Return every line of the listing below, unchanged, from its first line to the line holding "You are a computer-use agent. Viewport: 672px", that line included.

=== Begin Enclosure ===

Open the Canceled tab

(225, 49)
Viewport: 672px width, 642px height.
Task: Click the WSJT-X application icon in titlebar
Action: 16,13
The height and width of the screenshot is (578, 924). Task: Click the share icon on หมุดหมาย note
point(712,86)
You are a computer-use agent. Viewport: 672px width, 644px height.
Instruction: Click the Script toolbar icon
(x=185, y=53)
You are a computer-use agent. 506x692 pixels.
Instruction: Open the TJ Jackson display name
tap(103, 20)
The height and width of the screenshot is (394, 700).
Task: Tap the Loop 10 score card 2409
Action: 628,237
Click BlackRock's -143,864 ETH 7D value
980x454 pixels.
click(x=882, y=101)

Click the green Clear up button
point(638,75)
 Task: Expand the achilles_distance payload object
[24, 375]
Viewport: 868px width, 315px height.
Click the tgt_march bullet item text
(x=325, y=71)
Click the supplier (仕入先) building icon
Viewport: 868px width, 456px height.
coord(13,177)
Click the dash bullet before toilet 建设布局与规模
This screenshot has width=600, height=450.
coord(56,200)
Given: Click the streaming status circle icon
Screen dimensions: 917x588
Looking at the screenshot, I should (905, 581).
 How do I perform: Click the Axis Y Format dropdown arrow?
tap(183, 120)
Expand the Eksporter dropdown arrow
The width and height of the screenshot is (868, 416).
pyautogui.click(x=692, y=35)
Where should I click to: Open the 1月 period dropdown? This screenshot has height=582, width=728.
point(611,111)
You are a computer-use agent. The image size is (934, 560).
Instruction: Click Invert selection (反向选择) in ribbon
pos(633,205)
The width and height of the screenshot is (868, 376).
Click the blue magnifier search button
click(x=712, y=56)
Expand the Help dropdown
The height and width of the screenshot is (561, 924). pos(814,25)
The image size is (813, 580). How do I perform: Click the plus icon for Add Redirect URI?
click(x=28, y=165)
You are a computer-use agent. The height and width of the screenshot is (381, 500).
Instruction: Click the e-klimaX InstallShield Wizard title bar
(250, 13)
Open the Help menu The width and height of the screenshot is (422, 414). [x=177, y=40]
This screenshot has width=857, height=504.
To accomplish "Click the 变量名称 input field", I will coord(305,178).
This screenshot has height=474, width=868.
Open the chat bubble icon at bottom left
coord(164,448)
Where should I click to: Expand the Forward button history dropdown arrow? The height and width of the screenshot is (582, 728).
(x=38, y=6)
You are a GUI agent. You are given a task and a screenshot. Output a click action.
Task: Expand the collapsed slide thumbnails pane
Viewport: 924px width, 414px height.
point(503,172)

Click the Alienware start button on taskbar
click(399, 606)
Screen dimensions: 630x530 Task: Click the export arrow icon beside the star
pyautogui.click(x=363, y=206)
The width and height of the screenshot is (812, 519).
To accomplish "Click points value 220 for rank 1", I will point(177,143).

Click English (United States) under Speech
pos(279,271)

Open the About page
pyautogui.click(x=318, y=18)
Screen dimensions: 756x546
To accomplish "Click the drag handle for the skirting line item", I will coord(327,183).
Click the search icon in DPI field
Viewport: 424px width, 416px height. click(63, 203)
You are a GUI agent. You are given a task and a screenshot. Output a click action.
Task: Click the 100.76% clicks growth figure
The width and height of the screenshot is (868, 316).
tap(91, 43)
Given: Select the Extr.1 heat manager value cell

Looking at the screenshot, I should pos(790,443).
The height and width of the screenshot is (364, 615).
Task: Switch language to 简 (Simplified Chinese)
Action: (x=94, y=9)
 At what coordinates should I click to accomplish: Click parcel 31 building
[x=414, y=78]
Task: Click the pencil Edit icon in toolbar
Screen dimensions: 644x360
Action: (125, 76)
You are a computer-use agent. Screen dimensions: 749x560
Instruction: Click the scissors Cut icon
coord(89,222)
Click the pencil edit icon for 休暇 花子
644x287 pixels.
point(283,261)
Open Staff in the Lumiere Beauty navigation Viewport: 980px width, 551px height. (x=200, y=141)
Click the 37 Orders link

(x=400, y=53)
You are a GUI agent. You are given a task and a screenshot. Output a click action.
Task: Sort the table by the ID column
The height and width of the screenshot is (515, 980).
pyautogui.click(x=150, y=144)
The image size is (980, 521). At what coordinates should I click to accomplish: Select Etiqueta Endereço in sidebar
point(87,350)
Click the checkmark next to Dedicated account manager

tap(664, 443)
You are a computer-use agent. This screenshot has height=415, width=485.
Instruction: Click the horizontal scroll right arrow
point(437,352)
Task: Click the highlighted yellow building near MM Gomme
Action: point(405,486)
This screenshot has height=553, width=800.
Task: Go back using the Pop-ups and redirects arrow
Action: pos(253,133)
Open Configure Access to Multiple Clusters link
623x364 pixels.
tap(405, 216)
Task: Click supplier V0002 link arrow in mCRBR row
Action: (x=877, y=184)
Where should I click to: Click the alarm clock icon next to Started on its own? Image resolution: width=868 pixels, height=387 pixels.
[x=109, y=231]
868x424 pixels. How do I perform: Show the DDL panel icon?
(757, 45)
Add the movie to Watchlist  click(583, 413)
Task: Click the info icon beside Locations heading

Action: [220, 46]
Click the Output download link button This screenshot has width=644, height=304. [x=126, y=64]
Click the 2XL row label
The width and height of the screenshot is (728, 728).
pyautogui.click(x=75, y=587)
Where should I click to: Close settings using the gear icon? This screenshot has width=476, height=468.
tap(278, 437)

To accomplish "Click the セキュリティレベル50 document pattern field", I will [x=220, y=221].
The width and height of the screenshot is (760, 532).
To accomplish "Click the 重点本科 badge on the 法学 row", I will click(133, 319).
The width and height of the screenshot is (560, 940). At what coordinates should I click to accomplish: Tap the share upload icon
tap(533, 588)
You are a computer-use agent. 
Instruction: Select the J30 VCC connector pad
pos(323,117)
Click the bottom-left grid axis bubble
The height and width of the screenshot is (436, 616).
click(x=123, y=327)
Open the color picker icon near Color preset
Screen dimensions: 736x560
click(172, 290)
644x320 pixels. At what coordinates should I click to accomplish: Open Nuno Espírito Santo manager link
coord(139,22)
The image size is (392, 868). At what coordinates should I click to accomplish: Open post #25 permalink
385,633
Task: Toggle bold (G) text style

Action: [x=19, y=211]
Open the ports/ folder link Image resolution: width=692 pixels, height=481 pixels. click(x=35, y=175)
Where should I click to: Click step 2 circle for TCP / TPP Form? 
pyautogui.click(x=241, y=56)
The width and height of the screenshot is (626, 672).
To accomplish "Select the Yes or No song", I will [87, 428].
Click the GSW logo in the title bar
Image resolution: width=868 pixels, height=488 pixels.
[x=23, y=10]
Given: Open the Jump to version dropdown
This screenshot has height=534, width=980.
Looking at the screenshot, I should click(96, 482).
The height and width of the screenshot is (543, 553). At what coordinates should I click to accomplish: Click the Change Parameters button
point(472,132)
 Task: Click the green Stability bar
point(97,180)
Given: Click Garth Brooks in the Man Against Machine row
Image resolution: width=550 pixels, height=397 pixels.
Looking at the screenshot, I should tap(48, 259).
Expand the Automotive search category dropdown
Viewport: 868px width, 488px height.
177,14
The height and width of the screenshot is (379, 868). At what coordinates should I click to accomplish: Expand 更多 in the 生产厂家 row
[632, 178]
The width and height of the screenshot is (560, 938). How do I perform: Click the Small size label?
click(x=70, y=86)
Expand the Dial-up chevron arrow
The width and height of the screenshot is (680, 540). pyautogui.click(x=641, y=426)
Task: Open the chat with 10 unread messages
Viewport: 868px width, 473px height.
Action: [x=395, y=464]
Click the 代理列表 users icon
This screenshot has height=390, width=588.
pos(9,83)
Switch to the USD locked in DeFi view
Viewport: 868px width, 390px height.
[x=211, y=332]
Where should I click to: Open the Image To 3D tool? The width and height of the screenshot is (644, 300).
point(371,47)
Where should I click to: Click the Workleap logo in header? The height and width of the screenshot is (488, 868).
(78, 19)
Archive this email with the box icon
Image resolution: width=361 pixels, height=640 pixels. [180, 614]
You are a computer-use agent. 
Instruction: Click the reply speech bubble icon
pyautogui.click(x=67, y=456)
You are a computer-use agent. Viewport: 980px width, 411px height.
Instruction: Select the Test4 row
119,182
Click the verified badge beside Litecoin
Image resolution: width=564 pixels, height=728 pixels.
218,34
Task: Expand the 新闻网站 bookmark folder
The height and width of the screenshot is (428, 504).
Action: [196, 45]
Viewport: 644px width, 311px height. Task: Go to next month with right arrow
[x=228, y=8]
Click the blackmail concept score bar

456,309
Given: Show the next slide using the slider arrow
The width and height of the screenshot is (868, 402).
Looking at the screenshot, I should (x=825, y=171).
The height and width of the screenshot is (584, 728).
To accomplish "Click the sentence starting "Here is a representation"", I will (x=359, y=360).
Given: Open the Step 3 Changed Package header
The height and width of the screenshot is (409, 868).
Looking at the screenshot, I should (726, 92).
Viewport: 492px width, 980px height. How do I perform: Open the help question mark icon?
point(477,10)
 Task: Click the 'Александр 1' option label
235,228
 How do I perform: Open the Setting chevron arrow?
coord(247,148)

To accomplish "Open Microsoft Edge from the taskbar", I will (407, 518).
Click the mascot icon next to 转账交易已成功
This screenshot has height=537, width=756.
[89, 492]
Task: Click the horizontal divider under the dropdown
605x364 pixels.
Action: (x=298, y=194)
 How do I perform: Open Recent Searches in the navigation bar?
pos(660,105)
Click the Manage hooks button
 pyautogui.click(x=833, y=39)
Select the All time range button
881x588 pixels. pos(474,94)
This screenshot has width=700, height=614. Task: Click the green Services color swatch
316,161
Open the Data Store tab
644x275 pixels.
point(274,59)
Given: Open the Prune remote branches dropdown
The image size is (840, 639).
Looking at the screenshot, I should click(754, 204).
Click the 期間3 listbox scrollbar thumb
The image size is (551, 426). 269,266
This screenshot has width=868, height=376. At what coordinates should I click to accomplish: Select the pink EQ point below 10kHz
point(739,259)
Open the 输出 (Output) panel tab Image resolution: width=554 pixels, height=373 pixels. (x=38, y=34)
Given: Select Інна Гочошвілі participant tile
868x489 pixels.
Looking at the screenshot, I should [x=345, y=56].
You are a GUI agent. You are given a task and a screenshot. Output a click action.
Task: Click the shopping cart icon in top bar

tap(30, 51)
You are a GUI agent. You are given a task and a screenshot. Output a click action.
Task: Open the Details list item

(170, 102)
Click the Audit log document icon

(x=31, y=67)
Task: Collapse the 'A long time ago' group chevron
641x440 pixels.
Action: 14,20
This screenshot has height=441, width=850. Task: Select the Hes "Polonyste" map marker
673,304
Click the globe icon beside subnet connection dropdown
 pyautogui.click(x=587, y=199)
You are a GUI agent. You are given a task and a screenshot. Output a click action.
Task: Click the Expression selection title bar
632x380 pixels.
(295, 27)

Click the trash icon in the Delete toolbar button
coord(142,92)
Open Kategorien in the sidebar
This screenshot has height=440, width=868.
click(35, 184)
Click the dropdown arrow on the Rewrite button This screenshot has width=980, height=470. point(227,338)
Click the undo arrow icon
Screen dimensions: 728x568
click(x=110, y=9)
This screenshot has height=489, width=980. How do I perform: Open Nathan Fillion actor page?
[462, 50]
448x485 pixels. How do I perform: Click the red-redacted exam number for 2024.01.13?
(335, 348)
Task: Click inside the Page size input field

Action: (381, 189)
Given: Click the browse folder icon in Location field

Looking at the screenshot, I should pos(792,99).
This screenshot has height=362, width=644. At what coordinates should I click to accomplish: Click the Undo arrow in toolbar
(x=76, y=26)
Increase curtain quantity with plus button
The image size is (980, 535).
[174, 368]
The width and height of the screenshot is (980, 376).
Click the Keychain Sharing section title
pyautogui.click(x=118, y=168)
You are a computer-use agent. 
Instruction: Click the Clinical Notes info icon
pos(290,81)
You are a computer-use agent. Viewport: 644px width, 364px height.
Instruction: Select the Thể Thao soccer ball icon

=== End Enclosure ===

__RESPONSE TO THE TASK__:
Open the Canceled tab

(225, 49)
Viewport: 672px width, 642px height.
Task: Click the WSJT-X application icon in titlebar
Action: 16,13
The height and width of the screenshot is (578, 924). Task: Click the share icon on หมุดหมาย note
point(712,86)
You are a computer-use agent. Viewport: 672px width, 644px height.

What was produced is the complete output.